Chapter 10 Data Journalism

10.1 Introduction

Presenting your work to other people can take many different forms.

  1. Written documents are a communication medium that provides the opportunity for the most thorough discussion. The downside is that many people won’t read the document if it is too overwhelming. Having a good document structure where people can jump around the document and read just what they are interested it can mitigate that. Because the author has no direct interaction with the reader, it is important to anticipate the questions that the readers might have and answer them. As a result, creating a written document takes quite a lot of time.

  2. Oral presentations allow you to interact with the audience and that allows you to explain confusing points. The downside is that the audience can’t skip around and re-visit points that they didn’t understand. Most people won’t interrupt to ask questions, so the presenter needs to read facial expressions to see how much confusion there is among the audience members.

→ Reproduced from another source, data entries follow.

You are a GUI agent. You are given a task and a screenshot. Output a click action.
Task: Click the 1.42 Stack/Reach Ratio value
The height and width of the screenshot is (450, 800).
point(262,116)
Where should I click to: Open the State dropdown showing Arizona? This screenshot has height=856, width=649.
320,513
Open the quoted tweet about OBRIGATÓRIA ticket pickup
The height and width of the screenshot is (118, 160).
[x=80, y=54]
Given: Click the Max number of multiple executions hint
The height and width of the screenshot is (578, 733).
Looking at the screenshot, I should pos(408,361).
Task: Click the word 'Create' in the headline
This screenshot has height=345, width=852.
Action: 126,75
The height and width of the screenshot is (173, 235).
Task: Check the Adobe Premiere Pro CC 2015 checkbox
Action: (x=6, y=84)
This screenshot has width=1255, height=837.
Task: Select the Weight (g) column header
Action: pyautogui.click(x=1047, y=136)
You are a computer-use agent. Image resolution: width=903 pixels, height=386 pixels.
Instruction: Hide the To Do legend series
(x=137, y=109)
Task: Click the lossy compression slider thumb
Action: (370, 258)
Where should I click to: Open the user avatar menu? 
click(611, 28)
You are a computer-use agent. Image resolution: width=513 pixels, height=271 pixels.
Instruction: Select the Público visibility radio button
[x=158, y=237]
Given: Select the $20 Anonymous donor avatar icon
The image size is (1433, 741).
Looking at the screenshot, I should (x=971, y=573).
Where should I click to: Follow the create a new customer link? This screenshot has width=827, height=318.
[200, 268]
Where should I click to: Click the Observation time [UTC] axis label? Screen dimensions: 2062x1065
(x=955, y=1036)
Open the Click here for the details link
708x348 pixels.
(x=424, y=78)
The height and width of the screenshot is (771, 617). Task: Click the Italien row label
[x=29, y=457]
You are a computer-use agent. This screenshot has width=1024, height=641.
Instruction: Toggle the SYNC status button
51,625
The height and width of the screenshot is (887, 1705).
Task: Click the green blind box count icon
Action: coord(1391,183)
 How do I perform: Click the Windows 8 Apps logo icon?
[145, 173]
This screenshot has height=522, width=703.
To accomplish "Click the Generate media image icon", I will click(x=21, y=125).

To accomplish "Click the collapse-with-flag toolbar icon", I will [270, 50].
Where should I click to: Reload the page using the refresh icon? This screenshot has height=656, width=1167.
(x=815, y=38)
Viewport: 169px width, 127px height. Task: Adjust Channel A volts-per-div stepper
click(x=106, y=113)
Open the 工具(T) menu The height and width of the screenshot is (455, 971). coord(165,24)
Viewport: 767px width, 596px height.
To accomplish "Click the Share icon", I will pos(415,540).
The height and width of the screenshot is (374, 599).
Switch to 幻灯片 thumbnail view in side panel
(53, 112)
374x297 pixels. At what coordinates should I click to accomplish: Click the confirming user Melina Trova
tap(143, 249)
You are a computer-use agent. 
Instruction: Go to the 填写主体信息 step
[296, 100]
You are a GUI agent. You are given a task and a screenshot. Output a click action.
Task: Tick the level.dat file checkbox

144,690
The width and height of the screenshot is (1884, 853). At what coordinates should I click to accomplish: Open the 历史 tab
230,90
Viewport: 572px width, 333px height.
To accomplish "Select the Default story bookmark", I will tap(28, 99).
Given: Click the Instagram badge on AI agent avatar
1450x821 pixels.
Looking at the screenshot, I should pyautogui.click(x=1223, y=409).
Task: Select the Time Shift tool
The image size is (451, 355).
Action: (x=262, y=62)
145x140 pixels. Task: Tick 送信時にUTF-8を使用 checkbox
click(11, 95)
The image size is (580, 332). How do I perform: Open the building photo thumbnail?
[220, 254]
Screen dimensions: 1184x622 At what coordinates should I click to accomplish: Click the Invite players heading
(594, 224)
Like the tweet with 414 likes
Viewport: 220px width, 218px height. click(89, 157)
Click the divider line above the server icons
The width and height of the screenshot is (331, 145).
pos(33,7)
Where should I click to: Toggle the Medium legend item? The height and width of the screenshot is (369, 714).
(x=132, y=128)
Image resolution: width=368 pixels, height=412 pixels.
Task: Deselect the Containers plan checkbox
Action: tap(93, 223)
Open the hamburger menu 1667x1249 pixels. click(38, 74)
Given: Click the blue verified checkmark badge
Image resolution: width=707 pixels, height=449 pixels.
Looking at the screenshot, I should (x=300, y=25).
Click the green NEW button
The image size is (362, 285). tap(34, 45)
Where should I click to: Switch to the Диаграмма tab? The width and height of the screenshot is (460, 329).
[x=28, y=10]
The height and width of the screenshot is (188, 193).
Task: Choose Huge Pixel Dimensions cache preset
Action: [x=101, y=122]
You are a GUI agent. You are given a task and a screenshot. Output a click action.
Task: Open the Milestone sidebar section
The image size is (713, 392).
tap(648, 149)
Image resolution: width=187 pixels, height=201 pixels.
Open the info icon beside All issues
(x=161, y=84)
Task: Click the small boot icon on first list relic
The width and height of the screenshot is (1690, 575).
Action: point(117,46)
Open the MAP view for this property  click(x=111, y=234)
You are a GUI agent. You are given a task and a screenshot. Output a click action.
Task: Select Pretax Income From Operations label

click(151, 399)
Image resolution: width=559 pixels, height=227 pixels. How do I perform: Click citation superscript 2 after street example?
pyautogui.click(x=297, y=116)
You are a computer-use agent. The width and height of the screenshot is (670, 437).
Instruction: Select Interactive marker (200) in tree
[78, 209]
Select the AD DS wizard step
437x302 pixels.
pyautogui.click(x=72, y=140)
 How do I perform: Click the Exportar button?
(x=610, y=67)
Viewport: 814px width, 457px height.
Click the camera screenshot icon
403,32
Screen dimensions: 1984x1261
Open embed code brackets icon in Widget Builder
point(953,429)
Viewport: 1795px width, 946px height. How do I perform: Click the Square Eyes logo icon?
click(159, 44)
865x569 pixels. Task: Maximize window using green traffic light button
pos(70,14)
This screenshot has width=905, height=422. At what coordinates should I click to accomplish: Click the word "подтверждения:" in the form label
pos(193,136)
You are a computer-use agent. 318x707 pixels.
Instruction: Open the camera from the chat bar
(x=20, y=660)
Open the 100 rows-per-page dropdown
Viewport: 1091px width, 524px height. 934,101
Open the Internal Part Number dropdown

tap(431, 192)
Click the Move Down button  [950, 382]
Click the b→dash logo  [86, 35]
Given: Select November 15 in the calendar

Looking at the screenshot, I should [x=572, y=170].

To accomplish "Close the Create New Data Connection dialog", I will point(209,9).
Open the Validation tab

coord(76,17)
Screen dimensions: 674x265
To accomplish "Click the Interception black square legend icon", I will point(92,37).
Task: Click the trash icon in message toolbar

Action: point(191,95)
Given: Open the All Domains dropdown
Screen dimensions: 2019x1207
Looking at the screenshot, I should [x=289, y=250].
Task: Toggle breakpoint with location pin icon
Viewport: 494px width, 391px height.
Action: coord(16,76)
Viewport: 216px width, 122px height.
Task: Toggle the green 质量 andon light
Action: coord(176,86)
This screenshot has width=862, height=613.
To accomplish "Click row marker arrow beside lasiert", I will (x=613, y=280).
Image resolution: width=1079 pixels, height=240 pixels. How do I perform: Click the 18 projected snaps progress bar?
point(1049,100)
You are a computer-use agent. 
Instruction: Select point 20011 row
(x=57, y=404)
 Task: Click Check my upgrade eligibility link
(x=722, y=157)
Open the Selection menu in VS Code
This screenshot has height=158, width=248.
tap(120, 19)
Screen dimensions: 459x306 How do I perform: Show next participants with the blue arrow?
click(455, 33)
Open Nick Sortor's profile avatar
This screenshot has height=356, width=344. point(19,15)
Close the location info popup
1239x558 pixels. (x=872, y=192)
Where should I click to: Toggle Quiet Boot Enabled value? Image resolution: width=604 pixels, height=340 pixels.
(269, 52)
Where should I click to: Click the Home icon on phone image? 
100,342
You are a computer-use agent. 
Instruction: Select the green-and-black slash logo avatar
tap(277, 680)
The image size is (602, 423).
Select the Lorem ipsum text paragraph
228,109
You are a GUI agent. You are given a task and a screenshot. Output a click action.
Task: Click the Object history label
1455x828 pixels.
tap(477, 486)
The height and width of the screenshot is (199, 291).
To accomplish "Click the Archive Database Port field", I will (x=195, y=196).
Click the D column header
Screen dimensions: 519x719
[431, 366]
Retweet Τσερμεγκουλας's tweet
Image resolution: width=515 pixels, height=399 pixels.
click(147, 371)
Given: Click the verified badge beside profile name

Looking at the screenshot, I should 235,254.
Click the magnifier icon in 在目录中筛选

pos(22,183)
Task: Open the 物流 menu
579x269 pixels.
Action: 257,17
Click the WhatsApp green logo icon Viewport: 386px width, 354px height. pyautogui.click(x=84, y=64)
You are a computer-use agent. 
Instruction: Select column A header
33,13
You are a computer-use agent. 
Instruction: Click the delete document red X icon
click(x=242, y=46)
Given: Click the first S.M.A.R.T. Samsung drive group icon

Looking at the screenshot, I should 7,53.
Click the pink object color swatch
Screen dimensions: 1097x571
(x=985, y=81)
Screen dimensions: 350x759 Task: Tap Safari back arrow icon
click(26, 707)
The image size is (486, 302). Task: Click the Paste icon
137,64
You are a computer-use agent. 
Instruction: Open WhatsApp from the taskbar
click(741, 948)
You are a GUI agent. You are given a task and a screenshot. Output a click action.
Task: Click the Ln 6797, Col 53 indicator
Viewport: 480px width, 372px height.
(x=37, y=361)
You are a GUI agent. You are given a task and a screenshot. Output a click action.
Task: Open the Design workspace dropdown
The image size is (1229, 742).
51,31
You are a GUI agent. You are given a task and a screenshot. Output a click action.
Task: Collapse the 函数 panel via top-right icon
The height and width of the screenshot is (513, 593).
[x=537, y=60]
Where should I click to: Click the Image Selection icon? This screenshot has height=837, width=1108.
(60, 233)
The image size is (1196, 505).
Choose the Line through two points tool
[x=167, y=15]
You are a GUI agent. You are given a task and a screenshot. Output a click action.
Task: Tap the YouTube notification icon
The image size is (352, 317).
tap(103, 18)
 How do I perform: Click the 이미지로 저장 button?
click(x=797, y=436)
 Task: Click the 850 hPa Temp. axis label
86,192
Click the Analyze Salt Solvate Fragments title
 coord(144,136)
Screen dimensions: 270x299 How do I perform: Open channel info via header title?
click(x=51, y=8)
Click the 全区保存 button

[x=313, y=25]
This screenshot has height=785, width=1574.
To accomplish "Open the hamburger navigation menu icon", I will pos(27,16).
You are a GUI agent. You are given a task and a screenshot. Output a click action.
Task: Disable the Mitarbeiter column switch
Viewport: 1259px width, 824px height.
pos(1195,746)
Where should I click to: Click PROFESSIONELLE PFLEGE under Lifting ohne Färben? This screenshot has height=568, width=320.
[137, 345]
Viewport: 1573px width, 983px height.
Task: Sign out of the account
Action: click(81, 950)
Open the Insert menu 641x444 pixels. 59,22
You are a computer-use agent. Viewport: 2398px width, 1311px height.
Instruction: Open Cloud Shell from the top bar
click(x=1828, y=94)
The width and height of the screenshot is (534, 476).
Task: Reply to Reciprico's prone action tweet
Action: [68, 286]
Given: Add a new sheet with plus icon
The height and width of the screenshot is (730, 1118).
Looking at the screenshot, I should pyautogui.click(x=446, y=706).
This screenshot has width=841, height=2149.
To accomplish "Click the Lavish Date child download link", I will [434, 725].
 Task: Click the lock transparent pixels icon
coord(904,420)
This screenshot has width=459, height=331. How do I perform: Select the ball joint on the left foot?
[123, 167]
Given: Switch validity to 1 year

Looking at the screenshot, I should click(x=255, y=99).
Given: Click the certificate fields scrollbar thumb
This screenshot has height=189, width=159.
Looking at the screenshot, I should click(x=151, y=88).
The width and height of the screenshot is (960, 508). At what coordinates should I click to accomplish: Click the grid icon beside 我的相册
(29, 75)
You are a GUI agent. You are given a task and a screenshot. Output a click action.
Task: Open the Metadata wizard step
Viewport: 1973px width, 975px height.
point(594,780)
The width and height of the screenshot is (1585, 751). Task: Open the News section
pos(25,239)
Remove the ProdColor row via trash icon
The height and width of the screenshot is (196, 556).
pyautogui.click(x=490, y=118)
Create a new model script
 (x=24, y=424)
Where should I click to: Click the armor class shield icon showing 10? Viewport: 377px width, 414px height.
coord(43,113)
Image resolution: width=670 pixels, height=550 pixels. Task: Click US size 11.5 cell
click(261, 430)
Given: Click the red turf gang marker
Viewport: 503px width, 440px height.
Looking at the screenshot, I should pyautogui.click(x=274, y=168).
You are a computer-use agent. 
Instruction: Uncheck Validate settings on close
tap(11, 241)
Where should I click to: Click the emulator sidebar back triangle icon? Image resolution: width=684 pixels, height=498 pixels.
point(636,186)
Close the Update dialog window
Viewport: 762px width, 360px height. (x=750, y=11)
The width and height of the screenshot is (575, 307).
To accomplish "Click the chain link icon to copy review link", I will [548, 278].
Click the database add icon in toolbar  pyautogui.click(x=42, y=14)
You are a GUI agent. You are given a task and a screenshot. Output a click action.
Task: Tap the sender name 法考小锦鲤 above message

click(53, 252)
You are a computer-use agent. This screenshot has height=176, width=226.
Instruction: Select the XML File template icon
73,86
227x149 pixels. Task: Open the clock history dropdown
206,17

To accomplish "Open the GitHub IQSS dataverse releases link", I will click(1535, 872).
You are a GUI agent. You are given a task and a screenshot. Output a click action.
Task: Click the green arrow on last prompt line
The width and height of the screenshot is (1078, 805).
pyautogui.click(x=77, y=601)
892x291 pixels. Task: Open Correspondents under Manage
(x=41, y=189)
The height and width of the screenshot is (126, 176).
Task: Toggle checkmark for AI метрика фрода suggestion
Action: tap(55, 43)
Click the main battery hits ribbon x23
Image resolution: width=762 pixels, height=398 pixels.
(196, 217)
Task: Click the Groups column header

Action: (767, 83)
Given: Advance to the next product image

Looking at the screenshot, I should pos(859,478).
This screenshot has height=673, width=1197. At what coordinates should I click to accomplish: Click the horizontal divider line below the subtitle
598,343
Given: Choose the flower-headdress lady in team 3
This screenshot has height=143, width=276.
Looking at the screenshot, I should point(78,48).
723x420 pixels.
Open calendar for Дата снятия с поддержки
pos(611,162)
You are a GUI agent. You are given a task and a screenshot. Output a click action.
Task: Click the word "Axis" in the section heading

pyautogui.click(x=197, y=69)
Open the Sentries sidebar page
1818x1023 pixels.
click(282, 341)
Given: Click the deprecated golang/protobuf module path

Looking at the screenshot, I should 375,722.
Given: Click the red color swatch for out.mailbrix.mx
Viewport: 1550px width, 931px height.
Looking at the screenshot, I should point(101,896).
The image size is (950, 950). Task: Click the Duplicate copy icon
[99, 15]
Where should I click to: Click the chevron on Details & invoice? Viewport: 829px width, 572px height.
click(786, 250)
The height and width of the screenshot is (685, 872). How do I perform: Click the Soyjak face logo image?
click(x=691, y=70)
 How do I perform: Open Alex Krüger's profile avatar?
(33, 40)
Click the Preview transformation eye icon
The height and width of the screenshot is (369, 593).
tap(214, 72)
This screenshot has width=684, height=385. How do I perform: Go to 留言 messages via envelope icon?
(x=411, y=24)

  3. Integration into other people’s work. Well-created graphics that clearly explain a concept or idea will commonly be used by other folks. They should clearly attribute the graph to who ever created the graph, but it is useful to make sure that your graphics are in a state that they are stand-alone state that is interpretable.

10.2 Audience

Understanding the perspective of your audience is really important. I often think about presenting information to:

  1. A high school educated individual without knowledge of the subject area I’m working with. Most popular news articles are written are written at this level and most of the details of the subject area are overlooked.

  2. A college educated person with some knowledge of the subject. Articles and presentations at targeted at this level includes some large details and serve to keep individuals educated about fundamental ideas in a field.

  3. An expert in the subject area. These articles and presentations are usually highly technical and very difficult to understand but are very important to the progression of the science.

As we write and create graphics, we want to be mindful of the different audiences and ideally a graph that was an quick introductory slide for a presentation given to an expert might be the final take-home message for the simplest audience level.

A really nice example of detail shifting is given by a YouTube series by Wired Magazine called 5 Levels.

10.3 Outline

  1. Background information - Whatever background information your audience needs. When the audience is not highly educated about the topic, you need to include enough background to understand the context. A common mistake, however, is to include too much background and too much detail and overwhelm the audience. Try to be thoughtful giving just the details that absolutely necessary but it is probably better to give too much background information than too little.

  2. Data Source and Methods - To make a convincing discussion, it is necessary to describe the data that you are about to show and why it is appropriate to inform our discussion. It is also important to give enough information so that the reader/listener could access the data if it is publicly available. Any non-obvious transformations should be explained in sufficient detail as well. As your presentations include more sophisticated methods, some discussion of the analysis justification is appropriate here. The more sophisticated your audience is, the more important this section becomes.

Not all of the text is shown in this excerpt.